Le suivi doit permettre à « l’employeur de remédier en temps utile à une charge de travail éventuellement incompatible avec une durée raisonnable » (Soc 13 Oct. 2021)

C’est aux gérants et managers de procéder à la vérification des temps de travail, sans en laisser ni l’initiative, ni la responsabilité aux seuls salariés concernés [Insuffisance d’un système exclusif d’auto-déclaration (Soc 10/03/2021), insuffisance d’un mécanisme correcteur sur la seule alerte du salarié (Soc 21/10/2020 ), importance d’entretiens réguliers (Soc 30/09/2020)]. 

Un récent arrêt de la Cour de Cassation (Soc 15/12/2021) rend exactement compte des enjeux pour les entreprises :  

  1. Le risque de lourdes conséquences financières

S’il est établi que l’employeur a fait preuve de négligences en ne respectant pas l’accord collectif relatif à la protection de la santé et de la sécurité des salariés soumis au régime du forfait-jours, la convention individuelle de forfait-jours est frappée « d’inefficacité ». 

En ne procédant à aucun contrôle, ni suivi (pas de décompte des temps, pas d’entretiens, pas de bilan, absence de réponse aux alertes, etc.), le décompte en heures du temps de travail redevient la règle avec pour conséquence une condamnation à des heures supplémentaires. 

  1. Mais une possibilité pour l’employeur de « se racheter » pour l’avenir

Si sur une période passée, l’employeur a manqué à ses obligations de contrôle, mais qu’à un moment il se reprend et respecte les modalités mises en place dans l’accord collectif, la convention individuelle redevient alors immédiatement efficace. 


Outil de gestion RH qui a fait ses preuves en termes de flexibilité et d’adaptation aux nouvelles façons de travailler (depuis longtemps « un horaire collectif + un lieu unique de travail » ne sont plus la règle unique), le forfait jours ne doit pas faire oublier aux employeurs un principe qui reste à la base du droit du travail : le lien de subordination.
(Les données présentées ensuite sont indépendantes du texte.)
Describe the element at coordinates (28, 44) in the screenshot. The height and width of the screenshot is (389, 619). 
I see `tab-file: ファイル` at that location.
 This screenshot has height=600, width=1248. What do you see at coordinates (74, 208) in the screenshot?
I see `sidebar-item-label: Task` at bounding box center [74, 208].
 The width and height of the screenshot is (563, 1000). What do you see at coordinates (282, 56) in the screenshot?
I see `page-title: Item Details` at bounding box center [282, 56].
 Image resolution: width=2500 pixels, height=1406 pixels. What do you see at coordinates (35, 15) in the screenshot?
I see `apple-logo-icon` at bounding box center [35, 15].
Même quelque peu distendu, il est l'élément clé d’une organisation hiérarchique et a pour contrepartie la recherche constante de la responsabilité de l’employeur en cas de dysfonctionnement quand il est question de santé et de sécurité. 

Violette THIRY & Pierre-Jacques CASTANET,

Avocats du cabinet IN EXTENSO AVOCATS.

Le décryptage  d’Aminata, Juriste en Droit Social chez Combo 

Si un forfait annuel en jours aboutit à une charge de travail déraisonnable, cela peut être considéré comme un manquement de l’employeur à son obligation de sécurité.
Le cadre au forfait jour n’est donc pas celui qui fait tout, travaille tout le temps et échappe aux règles du droit du travail.

Prenons une situation concrète : vous décidez d’employer un cadre au forfait jour, quelles sont les premières choses à vérifier et à mettre en place ?

- Consultez votre convention collective : quelles sont les dispositions prévues pour cette catégorie de personnel ?
- Identifiez les critères et cochez les cases : l’autonomie dans l’exécution des tâches, dans l’organisation de son emploi du temps, la signature d’une convention individuelle de forfait etc.

L'employeur est garant des droits fondamentaux des salariés et à ce titre il doit notamment veiller à ce que le salarié concerné bénéficie de ses repos, d’une rémunération en lien avec sa charge de travail, du droit à la déconnexion, d’entretien annuel de suivi etc.

En bref, le cadre au forfait n’est absolument pas un salarié “bien payé” pour travailler de manière acharnée et disponible à toutes heures du jour comme de la nuit.
Il bénéficie d’un cadre juridique qui le protège et l’employeur doit mettre en œuvre des actions concrètes de contrôle, de suivi et les tracer.